[Data records]
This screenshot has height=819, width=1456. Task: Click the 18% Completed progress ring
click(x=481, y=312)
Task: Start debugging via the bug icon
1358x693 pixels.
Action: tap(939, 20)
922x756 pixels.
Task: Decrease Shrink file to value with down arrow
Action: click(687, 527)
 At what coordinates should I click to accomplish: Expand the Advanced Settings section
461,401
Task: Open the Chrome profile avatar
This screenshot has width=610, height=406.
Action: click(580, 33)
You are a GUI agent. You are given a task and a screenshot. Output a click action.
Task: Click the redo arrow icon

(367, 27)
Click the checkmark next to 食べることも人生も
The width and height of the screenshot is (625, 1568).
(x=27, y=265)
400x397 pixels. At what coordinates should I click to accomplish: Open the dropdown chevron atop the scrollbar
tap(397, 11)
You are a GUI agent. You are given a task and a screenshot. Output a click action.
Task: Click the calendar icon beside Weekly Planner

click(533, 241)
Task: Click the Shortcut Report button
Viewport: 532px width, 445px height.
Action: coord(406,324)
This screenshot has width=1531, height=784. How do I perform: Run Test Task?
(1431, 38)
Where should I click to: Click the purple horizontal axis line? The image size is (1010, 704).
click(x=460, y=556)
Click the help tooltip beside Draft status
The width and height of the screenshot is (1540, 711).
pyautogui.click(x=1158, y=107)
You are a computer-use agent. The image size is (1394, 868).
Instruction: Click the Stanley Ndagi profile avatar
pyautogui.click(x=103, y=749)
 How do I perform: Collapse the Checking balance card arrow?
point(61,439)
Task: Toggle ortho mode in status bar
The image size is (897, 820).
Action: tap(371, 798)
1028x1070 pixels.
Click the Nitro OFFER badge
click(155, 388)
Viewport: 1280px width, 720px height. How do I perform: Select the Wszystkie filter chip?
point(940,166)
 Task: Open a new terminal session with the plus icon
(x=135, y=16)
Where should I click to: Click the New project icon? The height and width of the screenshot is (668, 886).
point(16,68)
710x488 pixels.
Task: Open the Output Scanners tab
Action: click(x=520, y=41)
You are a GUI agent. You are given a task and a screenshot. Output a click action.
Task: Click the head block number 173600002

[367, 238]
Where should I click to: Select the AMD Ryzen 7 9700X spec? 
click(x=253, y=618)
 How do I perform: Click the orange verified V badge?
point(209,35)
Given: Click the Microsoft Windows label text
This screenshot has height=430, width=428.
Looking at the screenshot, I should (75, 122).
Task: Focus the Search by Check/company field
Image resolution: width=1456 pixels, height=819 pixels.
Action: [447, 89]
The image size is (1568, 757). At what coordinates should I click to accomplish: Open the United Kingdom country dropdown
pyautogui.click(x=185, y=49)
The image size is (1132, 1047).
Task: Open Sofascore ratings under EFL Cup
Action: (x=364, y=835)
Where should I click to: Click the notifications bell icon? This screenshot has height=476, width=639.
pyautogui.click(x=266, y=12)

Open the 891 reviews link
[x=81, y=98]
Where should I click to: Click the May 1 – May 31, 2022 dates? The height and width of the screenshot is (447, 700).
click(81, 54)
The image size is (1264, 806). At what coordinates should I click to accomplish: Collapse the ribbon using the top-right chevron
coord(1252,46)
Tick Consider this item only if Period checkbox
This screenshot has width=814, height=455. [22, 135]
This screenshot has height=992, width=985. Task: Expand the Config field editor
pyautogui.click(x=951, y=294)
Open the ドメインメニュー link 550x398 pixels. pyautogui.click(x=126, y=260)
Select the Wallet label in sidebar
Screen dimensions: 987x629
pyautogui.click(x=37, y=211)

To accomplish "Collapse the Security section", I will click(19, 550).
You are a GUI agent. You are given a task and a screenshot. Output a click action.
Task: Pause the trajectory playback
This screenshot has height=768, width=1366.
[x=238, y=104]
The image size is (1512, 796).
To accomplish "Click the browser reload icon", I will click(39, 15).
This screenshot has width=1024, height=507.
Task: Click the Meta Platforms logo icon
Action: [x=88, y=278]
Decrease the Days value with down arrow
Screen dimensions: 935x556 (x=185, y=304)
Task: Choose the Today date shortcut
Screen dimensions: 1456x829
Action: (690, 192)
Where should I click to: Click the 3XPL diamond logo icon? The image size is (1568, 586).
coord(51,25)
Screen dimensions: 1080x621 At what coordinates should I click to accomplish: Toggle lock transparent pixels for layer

* _Given instruction_
Quote the items exactly, starting with the line that contains "Task: Click the Shortcut Report button" and going on through the line that contains "(x=135, y=16)".

* _Final answer_
Task: Click the Shortcut Report button
Viewport: 532px width, 445px height.
Action: coord(406,324)
This screenshot has width=1531, height=784. How do I perform: Run Test Task?
(1431, 38)
Where should I click to: Click the purple horizontal axis line? The image size is (1010, 704).
click(x=460, y=556)
Click the help tooltip beside Draft status
The width and height of the screenshot is (1540, 711).
pyautogui.click(x=1158, y=107)
You are a computer-use agent. The image size is (1394, 868).
Instruction: Click the Stanley Ndagi profile avatar
pyautogui.click(x=103, y=749)
 How do I perform: Collapse the Checking balance card arrow?
point(61,439)
Task: Toggle ortho mode in status bar
The image size is (897, 820).
Action: tap(371, 798)
1028x1070 pixels.
Click the Nitro OFFER badge
click(155, 388)
Viewport: 1280px width, 720px height. How do I perform: Select the Wszystkie filter chip?
point(940,166)
 Task: Open a new terminal session with the plus icon
(x=135, y=16)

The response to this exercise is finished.